İnsan kendi nam ve hesabına bunu yapabilir anlarım ama başta belediyeler olmak üzere, kurum ve kuruluşlar bunları yayınlıyor; anlamakta zorluk çekiyorum. 

***

Özellikle uzmanlık konusunda Vilayetimizi ve belediyelerimizi bu vesile ile uyarmak istiyorum. Konusunda uzman olmayan kişilerin yazdıkları, hangi türden olursa olsun metinleri, kitapları, ansiklopedi maddelerini vd. yayınlamayın. Unutmayın; çok metin, çok bilgi internetten “kopyalanıyor”; yayımlanıyor; hiçbir emek ve zahmete katlanılmadan. 

***

Unutmayın; özellikle resmi kurum ve kuruluşlar adına yayınlanan metinler kaynak metin olarak kabul ediliyor; yanlış ya da eksik bilgiler aktarıla aktarıla her yere yayılıyor. Ayrıca; bu kurumların internet sitelerinde verilen bilgilerde de fahiş hatalar var. Bana kalırsa; uzmanınca süzgeçten geçmeyen, editöryal hizmet almamış hiçbir belge ve bilgiyi yayınlamayınız, sitelerinizde...

***

Eskiden, matbaalarda, gazete ve dergilerde “musahhih” yani “düzeltmen” denilen ve “tashih” yani “düzeltme” yapan elemanlar vardı. Ama çok az kaldı bunlardan. Vitrinde gözükmeyen, mutfakta görevli bu insanlar, koca koca bilinen yazar ve çizer takımının metinlerine “kırmızı” çekerlerdi. Onlar da; “gık!” demezlerdi. 

***

Ha, bunları derken, benim kaleme aldıklarım hatasız mı? Asla böyle bir iddiada bulunamam. Bu yazımda bile uzmanlar, bir sürü yanlışlar bulacaktır; eminim.
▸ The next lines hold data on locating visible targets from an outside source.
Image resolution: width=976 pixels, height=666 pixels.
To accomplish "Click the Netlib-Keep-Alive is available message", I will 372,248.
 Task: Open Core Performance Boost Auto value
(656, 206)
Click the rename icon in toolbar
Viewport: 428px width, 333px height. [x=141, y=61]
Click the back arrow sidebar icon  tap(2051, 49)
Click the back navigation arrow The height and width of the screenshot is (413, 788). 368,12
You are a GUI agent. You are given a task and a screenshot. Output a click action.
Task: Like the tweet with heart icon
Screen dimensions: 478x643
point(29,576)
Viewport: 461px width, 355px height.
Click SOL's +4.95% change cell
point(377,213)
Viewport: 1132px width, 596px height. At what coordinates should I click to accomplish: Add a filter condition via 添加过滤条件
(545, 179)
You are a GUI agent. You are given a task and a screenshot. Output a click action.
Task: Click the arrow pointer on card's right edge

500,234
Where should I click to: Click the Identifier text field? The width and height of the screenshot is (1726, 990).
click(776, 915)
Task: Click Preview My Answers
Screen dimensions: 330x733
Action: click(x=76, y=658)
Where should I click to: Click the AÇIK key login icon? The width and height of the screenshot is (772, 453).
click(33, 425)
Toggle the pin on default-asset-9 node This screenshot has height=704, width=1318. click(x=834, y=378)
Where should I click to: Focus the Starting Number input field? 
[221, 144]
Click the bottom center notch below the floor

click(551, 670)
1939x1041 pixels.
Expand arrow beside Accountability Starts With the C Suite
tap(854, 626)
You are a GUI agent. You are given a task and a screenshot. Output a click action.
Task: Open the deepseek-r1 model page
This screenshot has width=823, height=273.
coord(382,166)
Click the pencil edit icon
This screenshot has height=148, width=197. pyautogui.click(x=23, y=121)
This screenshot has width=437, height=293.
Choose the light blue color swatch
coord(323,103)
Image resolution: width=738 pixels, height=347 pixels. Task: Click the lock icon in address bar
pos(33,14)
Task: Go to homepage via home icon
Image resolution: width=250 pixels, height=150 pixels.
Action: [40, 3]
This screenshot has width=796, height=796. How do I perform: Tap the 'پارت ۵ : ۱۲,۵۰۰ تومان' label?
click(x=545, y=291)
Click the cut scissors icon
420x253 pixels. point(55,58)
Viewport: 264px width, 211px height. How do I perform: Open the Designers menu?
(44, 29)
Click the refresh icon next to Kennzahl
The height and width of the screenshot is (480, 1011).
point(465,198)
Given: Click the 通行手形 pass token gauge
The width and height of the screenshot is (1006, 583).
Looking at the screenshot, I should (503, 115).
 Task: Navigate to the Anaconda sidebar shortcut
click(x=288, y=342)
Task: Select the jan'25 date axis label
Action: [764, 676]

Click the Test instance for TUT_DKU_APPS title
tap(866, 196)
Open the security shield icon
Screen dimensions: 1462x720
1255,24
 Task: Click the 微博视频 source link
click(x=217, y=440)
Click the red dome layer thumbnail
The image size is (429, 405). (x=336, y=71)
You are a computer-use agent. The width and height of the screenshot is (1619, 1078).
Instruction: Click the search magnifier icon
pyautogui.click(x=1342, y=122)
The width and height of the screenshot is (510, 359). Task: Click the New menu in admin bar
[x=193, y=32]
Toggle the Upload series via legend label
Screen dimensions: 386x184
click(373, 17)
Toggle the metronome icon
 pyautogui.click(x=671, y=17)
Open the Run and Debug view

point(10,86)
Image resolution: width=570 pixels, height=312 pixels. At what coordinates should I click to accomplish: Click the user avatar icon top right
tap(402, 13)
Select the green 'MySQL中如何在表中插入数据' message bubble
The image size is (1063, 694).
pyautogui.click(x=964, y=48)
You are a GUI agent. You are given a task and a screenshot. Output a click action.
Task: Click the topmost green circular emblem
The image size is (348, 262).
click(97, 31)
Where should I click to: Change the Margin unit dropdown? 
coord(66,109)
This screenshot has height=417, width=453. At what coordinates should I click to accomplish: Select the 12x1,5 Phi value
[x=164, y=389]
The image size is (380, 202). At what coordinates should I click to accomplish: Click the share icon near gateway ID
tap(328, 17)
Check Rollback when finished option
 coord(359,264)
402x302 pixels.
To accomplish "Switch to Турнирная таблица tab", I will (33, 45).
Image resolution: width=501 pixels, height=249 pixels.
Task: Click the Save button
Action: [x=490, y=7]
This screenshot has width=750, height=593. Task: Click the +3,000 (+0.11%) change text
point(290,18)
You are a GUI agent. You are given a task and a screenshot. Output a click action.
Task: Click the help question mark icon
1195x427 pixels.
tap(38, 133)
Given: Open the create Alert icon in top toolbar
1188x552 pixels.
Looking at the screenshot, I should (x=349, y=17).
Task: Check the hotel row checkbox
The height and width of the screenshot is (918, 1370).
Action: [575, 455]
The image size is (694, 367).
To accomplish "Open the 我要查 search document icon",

Hele hele, “Konu Fenerbahçe ise gerisi teferruattır” diyen merhum Yaşar Uğur Hoca gibi birinin eline ve diline düşerseniz, yandınız ki, hem de nasıl! 

***

Yani, Yunus Emre’nin dediği gibi bizleri, “her an siğaya çekecek bir Molla Kasım” vardır. Umarım, ismini vermediğim belediyelerdeki dostlarım bu yazımı bir uyarı olarak algılar; bana kızmazlar. Amacım; genel bir hastalığımıza parmak basmak; bu örnek denk geldi. Ne yapalım?